Un défi électoral et syndical-populaire
Ce sont là les deux facettes d'une même stratégie droitière qui toutes deux laissent tomber les services publics et le soutien au revenu. Toutes les deux se nourrissent de nationalisme. Toutes les deux susciteront, espérons-le, de la résistance. Reste que la politique fiscale québécoise qui s'annonce risque d'être plus difficile à faire passer parce que le PQ n'aura pas de marge de manuvre, qu'elle ne comporte aucun prix de consolation pour les classes moyennes, et qu'elle a la tâche difficile de dompter un sentiment d'oppression qui sera exacerbé mais qui reposant sur une conscience de classe faible, reste très manipulable.
Si Québec s'en tient à son déficit zéro, comment pourra-t-il donner quelque satisfaction que ce soit à son secteur public et para-public alors que les attentes salariales sont très grandes ? Rien d'étonnant que l'offre gouvernemental tarde à venir. Si les sondages électoraux se redressent en sa faveur, ce qui est presque le cas, il ne faudrait pas s'étonner de voir le PQ précipiter des élections dès cet automne pour éviter une élection coincée entre un face-à-face syndical et un début de récession. Le PDS sera-t-il prêt, organisationnellement certes, mais aussi, dans la déprime ambiante si elle persiste, aura-t-il le courage de s'en tenir à son programme de libération nationale et sociale ?
Quant à l'Alliance de la fonction publique fédérale, qui se prépare à un vote de grève en novembre, elle aura besoin d'un second souffle pour briser le coffre-fort scellé auquel elle se bute. Ce second souffle viendra-t-il de la colère des femmes ? Il faudrait, pour cela, que la récente manifestation des 5 000 femmes sur la Colline parlementaire à Ottawa, et celle des 500 à Shawinigan quelques semaines plutôt, aient des suites, ce qui n'a pas été prévu dans le plan d'action de l'Alliance.

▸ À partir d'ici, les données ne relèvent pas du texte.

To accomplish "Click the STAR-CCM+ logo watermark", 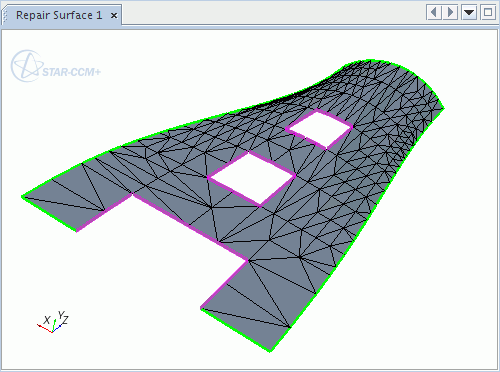I will tap(55, 66).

Se pourrait-il que la présente année soit celle d'un ras-le-bol du secteur public, y compris des jeunes des Cégeps qui poursuivent toujours un mouvement de boycott de l'inscription dans le tiers des Cégeps ? Ce serait là prendre la relève de ces 10% d'enseignant(e)s ontarien(ne)s qui affrontent le gouvernement Harris depuis trois semaines pour éviter un allongement de leur temps de travail, et qui feront bientôt face à une loi de retour au travail. Ces signes timides d'une résistance à la politique du déficit zéro sont-ils le chant du cygne d'une petite vague qui avait commencé par la Marche des femmes, suivie de la grève des étudiant(e)s de cégeps et enfin dans celle des enseigant(e)s de l'Ontario ? Ou est-ce le début d'une seconde vague de la riposte ?
Chose certaine, si le programme du PDS le 32 heures payés 40, le gel des paiements d'intérêts, l'équité salariale, la gratuité scolaire devenait visible, il leur fournirait un espoir et une perspective qui les armeraient idéologiquement. Et Dieu sait comment l'absence d'une alternative est ce qui manque le plus à la classe ouvrière et aux couches populaires pour reprendre le combat.